Jessie responds to the moment by taking her own picture of Lee’s body, memorializing her as part of the record in turn. We see that picture taken, and see the picture itself, implying that the image survived the sometimes risky process of film development and printing. It’s a fascinating parallel: two different journalists making choices about how to report on the death of a colleague who saved their life, and how to share that death with the world. Both women’s choices are in keeping with their characters and their response to war — one turning aside from it, the other capturing it for posterity at any cost.
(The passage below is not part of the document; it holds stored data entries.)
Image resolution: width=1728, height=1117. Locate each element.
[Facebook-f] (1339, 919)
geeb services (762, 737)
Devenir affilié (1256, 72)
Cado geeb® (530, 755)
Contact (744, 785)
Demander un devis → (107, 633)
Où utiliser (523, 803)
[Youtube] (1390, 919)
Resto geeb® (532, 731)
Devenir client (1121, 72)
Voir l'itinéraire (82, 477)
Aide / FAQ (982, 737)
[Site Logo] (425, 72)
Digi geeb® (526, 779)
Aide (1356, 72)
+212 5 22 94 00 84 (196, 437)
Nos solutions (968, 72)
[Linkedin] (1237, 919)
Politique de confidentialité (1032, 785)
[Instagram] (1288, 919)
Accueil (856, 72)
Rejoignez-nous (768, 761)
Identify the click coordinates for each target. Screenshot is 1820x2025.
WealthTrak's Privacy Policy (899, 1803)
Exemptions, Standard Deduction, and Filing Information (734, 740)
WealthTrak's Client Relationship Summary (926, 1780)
Civil War doesn’t tell the audience what they should make of these choices. That’s Garland’s style these days, for better or worse: He throws images onto the screen, and leaves it to individual viewers to discuss and decide what he’s getting at. Often, the things he chooses to omit or elide are more crucial to the story he’s telling than the things he does choose to elaborate on.
But while the nature and causes of the war in Civil War are certainly worth talking about, the small, personal story beats where people make significant choices are just as important. Lee’s moment with the picture of Sammy is a tiny fragment of the story, easily missed in the cacophony of the greater conflict. But it’s also the moment that sets up the end of the movie, and that reveals the most about Garland’s intentions. Civil War isn’t just a movie about what choices led the country into war, or what choices different states made in who to ally with and what goals to pursue. It’s about individual choices, both in and out of crisis, and how those choices affect the future.
Garland doesn’t vilify Lee for deleting her memento of a lifesaving friend. He doesn’t condemn Jessie for seizing the moment and documenting her loss, either. But he does show how different two people can be, even in the same profession, in the same conflict, in the same moment in history — and in just a handful of wordless shots.